I have been such a bad blogger (bad! bad!!) but there is a reason--huge discernment process about whether or not to proceed to ordination in my denomination. This has been a helluva year so far, but now I have made the decision NOT to go forward and have notified both my supervising pastor and the PTB in the denomination, so there is no reason to be silent about it anymore. I couldn't be open because of the (admittedly very remote) chance that someone would discover this before all was said and done, and I feared that would complicate matters. I have disagreements with my denomination over some things that are extremely important to me and found myself unable to compromise, and even though the denomination is entering a period of theological change and growth, it occurred to me that going forward on the hope that the denomination would move in directions that would make me more comfortable would be the ethical equivalent of choosing a life partner who "will be perfect as soon as he/she stops doing X..." In other words, not ethical or feasible at all.

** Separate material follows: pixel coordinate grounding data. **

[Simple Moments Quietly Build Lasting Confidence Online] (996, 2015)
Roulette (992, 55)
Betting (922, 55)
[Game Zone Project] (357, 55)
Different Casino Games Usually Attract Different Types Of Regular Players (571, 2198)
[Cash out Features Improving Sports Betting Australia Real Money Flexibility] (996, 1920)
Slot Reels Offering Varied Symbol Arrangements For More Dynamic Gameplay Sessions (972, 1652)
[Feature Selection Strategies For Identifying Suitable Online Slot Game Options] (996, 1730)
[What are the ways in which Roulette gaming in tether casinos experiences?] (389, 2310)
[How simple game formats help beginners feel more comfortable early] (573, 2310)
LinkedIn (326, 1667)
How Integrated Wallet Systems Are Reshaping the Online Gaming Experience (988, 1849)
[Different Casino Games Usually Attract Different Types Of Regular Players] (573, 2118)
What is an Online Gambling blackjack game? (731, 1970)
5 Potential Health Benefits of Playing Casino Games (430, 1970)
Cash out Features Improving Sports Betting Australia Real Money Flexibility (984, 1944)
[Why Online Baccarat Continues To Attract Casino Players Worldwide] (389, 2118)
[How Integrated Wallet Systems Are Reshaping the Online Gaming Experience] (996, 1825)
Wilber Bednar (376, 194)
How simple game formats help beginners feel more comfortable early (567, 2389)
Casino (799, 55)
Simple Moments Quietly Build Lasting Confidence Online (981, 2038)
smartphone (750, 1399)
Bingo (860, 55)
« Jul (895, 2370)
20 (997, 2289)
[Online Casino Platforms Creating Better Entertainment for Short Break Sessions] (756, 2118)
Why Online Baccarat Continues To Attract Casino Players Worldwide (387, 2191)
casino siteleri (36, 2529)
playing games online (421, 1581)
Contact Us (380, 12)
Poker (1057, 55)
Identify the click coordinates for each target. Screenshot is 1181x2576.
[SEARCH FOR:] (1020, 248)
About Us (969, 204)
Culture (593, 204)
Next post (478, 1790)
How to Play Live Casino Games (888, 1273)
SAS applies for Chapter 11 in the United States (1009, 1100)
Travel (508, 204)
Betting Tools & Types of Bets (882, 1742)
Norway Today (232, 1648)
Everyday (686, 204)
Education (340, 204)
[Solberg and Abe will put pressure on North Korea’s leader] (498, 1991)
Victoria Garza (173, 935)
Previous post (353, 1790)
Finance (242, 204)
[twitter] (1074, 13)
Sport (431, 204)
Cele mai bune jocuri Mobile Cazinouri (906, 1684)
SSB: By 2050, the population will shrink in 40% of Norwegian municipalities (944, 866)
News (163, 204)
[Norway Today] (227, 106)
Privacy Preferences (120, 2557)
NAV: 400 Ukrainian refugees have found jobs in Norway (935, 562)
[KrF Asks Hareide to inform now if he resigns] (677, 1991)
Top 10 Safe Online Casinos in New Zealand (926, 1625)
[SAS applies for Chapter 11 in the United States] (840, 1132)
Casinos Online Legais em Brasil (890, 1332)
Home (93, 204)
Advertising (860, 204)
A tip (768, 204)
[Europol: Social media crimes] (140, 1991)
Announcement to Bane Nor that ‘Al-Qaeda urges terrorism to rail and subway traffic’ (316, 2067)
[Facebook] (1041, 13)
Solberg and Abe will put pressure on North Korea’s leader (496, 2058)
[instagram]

Having made and communicated the decision, I feel tremendous and deep grief and also a sense of openness and possibility that has been missing for a long time in my life. I graduate with my M. Div. on June 1, and am looking for work now; I will also be looking for a denomination! One unanswered question is whether I am called to ordained ministry--it's unanswered sort of, in that I believe I am called to ordained ministry but not in the denomination where I thought I was called. That's one difference I have with them--I have a rather stricter notion of pastoral role, and theology of ministry, and their notion and theology is sort of indeterminate right now. Officially it takes one shape, but codes of conduct and so forth do not support what is verbally stated, and there is an undercurrent of resistance to the official position that means effectively that individual churches have different notions and individual pastors have individual notions, with sometimes very little theology behind them I think. There are wonderful people in that denomination and many find the openness both theologically and rulewise to be the most liberating thing about it, but I have found that I need more structure. And I need a place where I can ask some theology questions that interest me, that I think the place I've been is not ready to engage. Things like: how can we use religious sources of authority to reach sexual/relational ethics, without either oversimplifying to the point of absurdity or being so restrictive as to be irrelevant to much of current society? And, is it feasible to hope for an ethical framework that is valid for all persons, regardless of gender or orientation?

So that's that, and I will try to be a better blogger. Any thoughts on my questions, the one of you who reads this blog, let me know!!! It feels good to be back.

Also I am scooter riding again which cheers me immensely.